__Texto da página__:
——

Em texto especial para o suplemento Cash [do jornal Página 12], o ex-ministro de Economia do governo de Cristina Kirchner, Axel Kicillof, explica que a atual instabilidade financeira é o resultado inexorável do programa econômico que vem se aplicando desde a primeira semana do governo de Macri. O economista afirma que as políticas neoliberais conduzem fatalmente à desindustrialização, à exclusão social e ao superendividamento. Seguem trechos do artigo.
AXEL KICILLOF
A esta altura dos acontecimentos, a ninguém escapa que tanto a grave situação que a economia real sofre – emprego, produção e salários em queda livre – como a enorme instabilidade financeira, são o resultado inexorável do programa econômico que Macri vem aplicando desde a primeira semana de seu governo.
Isso é grave desde o ponto de vista econômico e social. Mas não há que perder de vista que o plano que o governo executa se encontra em aberta contradição com tudo o que prometeu na campanha eleitoral para chegar ao poder. Macri e Vidal serão lembrados como os protagonistas da mais escandalosa fraude eleitoral de que se tem memória.

——

__Registros__:

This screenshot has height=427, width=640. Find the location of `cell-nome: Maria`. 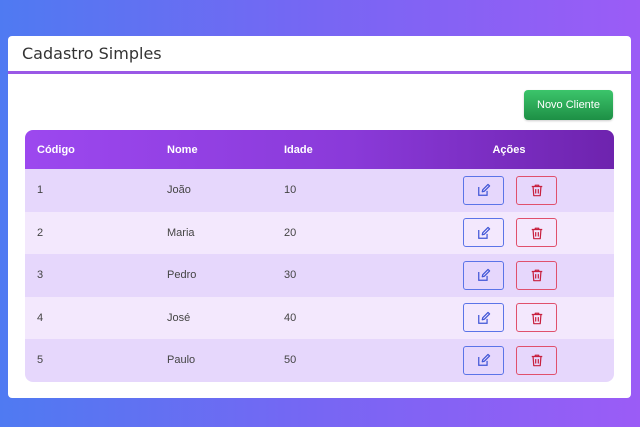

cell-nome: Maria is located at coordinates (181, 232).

——

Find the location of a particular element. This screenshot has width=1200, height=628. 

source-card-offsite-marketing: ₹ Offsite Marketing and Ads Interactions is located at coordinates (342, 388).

——

__Enunciado 1__: Repita fielmente o trecho do texto sobre o programa econômico de Macri que vai de "Em texto especial" até "trechos do artigo.", inclusive.
__Enunciado 2__: Prossiga com o texto sobre o programa econômico de Macri, começando logo após a última frase apresentada.

__Resposta 1__:
Em texto especial para o suplemento Cash [do jornal Página 12], o ex-ministro de Economia do governo de Cristina Kirchner, Axel Kicillof, explica que a atual instabilidade financeira é o resultado inexorável do programa econômico que vem se aplicando desde a primeira semana do governo de Macri. O economista afirma que as políticas neoliberais conduzem fatalmente à desindustrialização, à exclusão social e ao superendividamento. Seguem trechos do artigo.

__Resposta 2__:
Como chegamos até aqui? Como caracterizar o plano econômico de Macri? Apesar do bombardeio da mídia, das manobras de distração e das opiniões dos “especialistas”, é impossível não advertir de que se trata, em realidade, de um programa de puro corte neoliberal, inspirado no chamado “Consenso de Washington”. Em resumo, as medidas são as de sempre: 1. redução salarial; 2. abertura às importações; 3. desregulamentação financeira; 4. dolarização das tarifas; 5. taxa de juros elevada; 6. ‘ajuste’ fiscal; 7. rebaixamento de impostos para os setores onde se concentra a maior renda; e 8. endividamento externo.
As políticas neoliberais conduzem fatalmente à desindustrialização, à exclusão social e ao superendividamento. Para a produção nacional o coquetel é fatal. A política de contração salarial e o ajuste fiscal reduzem a demanda interna e, portanto, o faturamento e as vendas. Os tarifaços, por sua parte, elevam os custos, e a elevada taxa de juros encarece o crédito até fazê-lo inacessível. Deste modo, as receitas baixam e os custos aumentam, comprimindo os lucros. Mas, além disso, o aluvião de importações tira mercado à produção nacional.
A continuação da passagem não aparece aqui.